Jan Zábrana

Jan Zábrana (4 July 1931, in Herálec (Havlíčkův Brod District) – 3 September 1984, in Prague) was a Czech writer and translator.[1]

His parents were teachers and politicians persecuted by the communist regime after the communist revolution of 1948: his mother, a member of the regional parliament, was arrested and sentenced to 18 years in prison; his father, mayor of Humpolec before the communist coup, was also sentenced to 10 years in prison. All property of the Zábrana family was confiscated when Zábrana was nineteen. University studies were prohibited to non-communists, so he tried to study in a Catholic school for priests, but this was prohibited, also.

From 1952-53, Zábrana worked in the Tatra Smíchov tram factory in Prague, and the following year in an enamel factory in Radotín, and wrote poems and short stories (published after the fall of the communist regime in 1989 in the book Sedm povídek). At this time he met many writers, both his elders (Vladimír Holan, Jiří Kolář) and his peers Václav Havel, Josef Škvorecký, Bohumil Hrabal). From 1954, he worked full-time as a translator and became one of the best Czech translators of 20th century. His interest focused mainly on Russian and American literature, including Aksjonov, Ivan Bunin, Cvetajeva, Mandelstam, Pasternak, Babel, and Platonov; and Allen Ginsberg, Graham Greene, Sylvia Plath, Wallace Stevens, Ferlinghetti, Ezra Pound, and Gregory Corso.

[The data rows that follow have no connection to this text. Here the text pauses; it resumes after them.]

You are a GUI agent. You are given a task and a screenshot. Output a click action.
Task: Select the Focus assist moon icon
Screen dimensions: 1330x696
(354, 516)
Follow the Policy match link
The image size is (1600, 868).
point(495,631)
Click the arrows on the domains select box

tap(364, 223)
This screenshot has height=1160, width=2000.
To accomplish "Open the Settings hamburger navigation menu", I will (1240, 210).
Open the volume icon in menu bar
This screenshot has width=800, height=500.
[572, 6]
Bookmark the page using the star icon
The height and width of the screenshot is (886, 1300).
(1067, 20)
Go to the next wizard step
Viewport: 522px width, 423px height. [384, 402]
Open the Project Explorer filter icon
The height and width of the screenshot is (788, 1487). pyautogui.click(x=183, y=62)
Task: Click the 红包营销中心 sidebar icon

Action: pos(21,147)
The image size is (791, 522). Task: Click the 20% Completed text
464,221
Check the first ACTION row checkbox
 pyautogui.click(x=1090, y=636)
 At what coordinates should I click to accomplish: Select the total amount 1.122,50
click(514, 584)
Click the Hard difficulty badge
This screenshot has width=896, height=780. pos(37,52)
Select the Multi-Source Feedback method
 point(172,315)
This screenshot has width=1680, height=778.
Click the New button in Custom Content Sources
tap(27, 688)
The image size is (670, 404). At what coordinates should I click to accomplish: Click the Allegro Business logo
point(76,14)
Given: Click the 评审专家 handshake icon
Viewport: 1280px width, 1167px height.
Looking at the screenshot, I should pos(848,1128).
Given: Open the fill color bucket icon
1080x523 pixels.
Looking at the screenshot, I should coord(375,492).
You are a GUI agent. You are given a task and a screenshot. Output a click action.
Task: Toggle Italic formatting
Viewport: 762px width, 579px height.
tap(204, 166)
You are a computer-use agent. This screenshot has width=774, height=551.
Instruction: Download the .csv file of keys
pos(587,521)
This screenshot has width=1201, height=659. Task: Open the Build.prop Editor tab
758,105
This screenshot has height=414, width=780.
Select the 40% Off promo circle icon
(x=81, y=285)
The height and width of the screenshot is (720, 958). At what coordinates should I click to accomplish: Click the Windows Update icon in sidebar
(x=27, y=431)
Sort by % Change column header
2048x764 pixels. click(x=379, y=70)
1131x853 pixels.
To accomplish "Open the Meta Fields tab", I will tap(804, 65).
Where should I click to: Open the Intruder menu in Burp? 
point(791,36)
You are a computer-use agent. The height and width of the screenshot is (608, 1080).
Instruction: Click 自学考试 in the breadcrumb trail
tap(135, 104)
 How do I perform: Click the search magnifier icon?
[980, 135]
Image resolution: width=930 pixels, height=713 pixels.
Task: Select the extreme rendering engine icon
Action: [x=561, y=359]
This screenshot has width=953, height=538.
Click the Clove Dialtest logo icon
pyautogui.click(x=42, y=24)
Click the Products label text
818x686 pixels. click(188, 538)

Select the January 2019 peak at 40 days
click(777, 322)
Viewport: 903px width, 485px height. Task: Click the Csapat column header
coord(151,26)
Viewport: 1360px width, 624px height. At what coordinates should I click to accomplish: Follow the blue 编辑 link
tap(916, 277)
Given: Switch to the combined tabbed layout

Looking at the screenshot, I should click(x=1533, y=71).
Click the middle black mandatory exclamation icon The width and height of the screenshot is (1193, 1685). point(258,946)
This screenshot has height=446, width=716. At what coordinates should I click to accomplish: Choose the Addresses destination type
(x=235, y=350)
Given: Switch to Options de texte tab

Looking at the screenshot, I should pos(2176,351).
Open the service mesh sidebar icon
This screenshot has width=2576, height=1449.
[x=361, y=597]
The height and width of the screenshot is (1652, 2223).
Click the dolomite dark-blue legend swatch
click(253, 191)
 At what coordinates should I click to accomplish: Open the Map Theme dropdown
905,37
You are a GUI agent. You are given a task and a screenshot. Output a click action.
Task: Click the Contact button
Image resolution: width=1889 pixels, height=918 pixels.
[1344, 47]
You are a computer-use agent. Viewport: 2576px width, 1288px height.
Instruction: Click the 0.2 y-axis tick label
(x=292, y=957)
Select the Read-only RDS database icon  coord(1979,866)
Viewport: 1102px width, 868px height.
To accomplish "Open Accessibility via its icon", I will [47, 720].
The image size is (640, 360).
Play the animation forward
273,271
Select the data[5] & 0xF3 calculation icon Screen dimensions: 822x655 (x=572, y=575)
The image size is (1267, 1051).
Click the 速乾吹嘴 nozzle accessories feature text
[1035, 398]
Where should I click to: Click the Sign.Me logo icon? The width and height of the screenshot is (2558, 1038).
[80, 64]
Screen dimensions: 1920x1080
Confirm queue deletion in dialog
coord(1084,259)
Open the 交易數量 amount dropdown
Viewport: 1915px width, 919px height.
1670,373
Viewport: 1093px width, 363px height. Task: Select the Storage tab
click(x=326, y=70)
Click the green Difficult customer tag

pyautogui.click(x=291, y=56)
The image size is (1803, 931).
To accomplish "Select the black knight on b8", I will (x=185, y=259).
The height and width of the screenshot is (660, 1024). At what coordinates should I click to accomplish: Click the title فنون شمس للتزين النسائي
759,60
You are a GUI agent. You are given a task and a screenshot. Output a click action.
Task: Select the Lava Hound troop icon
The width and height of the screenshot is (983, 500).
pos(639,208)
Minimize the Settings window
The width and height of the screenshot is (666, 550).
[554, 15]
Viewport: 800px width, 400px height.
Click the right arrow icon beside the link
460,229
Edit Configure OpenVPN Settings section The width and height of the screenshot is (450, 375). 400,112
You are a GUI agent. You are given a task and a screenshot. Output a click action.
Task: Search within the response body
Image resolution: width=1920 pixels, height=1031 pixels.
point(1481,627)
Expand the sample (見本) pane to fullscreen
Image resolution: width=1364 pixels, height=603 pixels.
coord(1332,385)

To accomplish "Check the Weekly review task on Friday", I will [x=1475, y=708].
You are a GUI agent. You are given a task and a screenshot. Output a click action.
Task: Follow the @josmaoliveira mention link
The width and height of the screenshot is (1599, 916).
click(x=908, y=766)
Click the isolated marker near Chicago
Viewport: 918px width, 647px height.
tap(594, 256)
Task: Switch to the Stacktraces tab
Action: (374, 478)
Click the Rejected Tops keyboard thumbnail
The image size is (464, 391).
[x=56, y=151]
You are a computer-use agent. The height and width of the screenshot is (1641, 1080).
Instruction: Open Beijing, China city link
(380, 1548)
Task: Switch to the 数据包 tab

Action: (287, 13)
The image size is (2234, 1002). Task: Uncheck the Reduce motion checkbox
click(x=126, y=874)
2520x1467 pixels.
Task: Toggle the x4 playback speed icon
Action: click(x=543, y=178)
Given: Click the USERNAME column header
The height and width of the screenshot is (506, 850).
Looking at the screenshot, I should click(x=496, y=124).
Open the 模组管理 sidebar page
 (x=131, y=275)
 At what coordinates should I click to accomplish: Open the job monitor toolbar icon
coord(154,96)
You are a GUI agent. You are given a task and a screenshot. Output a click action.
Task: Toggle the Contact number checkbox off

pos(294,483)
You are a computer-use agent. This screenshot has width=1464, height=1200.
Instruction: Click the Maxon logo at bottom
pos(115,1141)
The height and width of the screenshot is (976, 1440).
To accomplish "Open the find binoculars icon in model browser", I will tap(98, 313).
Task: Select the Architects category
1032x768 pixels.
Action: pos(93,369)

Zábrana also wrote many afterwords to his translations and these were published in Potkat básníka in 1989. Apart from three years during the 1960s when he published three collections (Utkvělé černé ikony 1965, Lynč 1968 and Stránky z deníku 1968), he published no original poetry in his lifetime. He wrote three detective stories (with Josef Škvorecký), and one novel for children. In the normalization period of the 1970s, later in the 1980s, he wrote poetry and continued with his diaries, published in 1992 under the title Celý život (A Whole Life).

References

  1. "Jan Zábrana" (in Czech). Slovník české literatury po r. 1945. Retrieved 16 May 2011.